BEGIN Study material

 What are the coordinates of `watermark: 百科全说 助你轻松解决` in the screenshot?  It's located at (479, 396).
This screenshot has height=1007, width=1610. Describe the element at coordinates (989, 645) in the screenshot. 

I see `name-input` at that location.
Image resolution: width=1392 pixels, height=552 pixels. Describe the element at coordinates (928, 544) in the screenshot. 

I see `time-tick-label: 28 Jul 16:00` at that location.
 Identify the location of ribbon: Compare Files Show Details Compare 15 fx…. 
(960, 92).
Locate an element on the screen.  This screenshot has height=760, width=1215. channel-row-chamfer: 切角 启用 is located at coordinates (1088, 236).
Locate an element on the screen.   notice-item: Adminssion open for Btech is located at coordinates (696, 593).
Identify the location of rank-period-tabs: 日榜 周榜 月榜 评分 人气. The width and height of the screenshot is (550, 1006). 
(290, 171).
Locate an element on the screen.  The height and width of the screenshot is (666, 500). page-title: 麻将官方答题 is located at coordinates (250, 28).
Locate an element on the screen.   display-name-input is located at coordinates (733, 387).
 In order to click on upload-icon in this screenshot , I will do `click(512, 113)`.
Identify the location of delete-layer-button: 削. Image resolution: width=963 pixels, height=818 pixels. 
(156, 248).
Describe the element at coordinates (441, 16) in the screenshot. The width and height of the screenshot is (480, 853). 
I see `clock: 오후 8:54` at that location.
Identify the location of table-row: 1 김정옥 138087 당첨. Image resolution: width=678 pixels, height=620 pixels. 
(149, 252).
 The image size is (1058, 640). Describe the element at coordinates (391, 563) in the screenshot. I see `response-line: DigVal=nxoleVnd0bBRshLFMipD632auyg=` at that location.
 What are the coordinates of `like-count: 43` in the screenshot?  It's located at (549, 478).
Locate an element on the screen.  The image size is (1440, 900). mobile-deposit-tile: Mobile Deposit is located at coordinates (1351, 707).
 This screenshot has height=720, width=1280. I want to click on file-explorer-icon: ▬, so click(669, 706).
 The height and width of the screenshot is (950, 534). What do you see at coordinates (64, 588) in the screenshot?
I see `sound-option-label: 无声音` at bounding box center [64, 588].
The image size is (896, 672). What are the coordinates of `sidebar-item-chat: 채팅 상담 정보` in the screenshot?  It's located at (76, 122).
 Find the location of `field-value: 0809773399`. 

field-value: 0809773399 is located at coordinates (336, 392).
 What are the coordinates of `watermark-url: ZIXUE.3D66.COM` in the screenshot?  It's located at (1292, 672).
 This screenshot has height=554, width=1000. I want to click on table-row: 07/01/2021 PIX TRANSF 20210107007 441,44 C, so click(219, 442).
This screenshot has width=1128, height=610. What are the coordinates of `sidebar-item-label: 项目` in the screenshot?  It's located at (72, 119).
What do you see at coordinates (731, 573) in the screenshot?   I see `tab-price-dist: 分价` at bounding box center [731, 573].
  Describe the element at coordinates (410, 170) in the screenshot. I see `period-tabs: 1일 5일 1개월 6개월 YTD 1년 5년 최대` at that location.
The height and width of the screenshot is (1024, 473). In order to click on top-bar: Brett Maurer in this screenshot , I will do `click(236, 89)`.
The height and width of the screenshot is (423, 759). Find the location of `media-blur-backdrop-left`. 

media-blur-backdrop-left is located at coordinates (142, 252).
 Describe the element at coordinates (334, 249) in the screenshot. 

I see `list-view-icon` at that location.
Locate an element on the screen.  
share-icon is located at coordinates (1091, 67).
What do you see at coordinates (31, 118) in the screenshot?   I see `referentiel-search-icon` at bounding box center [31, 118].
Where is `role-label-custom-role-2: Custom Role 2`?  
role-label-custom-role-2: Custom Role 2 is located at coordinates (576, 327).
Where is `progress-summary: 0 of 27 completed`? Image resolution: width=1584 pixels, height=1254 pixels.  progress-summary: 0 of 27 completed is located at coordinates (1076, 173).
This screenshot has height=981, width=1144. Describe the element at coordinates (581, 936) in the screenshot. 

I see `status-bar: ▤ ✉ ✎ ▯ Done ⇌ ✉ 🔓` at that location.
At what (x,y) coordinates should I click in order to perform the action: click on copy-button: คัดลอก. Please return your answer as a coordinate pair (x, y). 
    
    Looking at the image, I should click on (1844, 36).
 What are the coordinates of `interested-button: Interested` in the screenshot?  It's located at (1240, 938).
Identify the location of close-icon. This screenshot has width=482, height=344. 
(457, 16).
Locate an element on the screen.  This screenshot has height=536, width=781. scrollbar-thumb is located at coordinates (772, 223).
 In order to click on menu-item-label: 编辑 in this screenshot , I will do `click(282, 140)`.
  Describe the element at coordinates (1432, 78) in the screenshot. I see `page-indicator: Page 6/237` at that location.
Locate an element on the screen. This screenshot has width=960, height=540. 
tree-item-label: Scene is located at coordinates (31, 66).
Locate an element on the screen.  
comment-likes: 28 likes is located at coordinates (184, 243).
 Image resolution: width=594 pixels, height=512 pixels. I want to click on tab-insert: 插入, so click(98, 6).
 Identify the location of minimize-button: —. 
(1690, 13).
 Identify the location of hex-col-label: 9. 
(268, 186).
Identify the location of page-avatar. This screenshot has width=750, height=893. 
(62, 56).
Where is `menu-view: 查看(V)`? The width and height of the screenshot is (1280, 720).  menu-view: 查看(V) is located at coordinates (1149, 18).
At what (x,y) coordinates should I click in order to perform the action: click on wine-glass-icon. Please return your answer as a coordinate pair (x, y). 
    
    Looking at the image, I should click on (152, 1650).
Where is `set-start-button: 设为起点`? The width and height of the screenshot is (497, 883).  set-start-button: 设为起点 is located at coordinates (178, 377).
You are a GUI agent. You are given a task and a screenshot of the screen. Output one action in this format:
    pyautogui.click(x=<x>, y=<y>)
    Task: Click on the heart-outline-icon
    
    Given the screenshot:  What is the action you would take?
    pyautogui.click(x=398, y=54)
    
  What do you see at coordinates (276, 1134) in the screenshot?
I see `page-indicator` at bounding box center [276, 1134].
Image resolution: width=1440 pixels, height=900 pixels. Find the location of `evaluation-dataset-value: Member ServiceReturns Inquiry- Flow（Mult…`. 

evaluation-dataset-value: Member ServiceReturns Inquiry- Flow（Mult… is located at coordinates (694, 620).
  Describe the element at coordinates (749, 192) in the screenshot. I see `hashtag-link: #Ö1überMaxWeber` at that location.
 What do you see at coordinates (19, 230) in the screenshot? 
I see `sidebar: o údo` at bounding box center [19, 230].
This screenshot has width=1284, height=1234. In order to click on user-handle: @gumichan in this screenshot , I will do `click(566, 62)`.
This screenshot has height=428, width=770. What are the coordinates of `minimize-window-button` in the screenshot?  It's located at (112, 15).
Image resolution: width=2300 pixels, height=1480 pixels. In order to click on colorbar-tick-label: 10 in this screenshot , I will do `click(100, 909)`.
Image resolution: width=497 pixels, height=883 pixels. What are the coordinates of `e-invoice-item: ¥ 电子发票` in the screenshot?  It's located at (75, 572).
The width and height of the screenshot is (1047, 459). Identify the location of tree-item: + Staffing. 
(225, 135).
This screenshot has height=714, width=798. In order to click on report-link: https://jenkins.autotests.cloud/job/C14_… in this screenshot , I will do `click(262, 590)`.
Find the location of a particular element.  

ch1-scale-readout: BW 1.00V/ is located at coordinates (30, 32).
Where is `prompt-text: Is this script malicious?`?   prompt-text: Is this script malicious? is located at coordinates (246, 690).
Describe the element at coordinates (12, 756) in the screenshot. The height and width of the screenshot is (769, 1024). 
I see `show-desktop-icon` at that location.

END Study material

**Written task**
Can you copy out the listing word for word, from the line with "This screenshot has width=1284, height=1234." to the line with "Image resolution: width=497", including both of those lines?

**Written reply**
This screenshot has width=1284, height=1234. In order to click on user-handle: @gumichan in this screenshot , I will do `click(566, 62)`.
This screenshot has height=428, width=770. What are the coordinates of `minimize-window-button` in the screenshot?  It's located at (112, 15).
Image resolution: width=2300 pixels, height=1480 pixels. In order to click on colorbar-tick-label: 10 in this screenshot , I will do `click(100, 909)`.
Image resolution: width=497 pixels, height=883 pixels. What are the coordinates of `e-invoice-item: ¥ 电子发票` in the screenshot?  It's located at (75, 572).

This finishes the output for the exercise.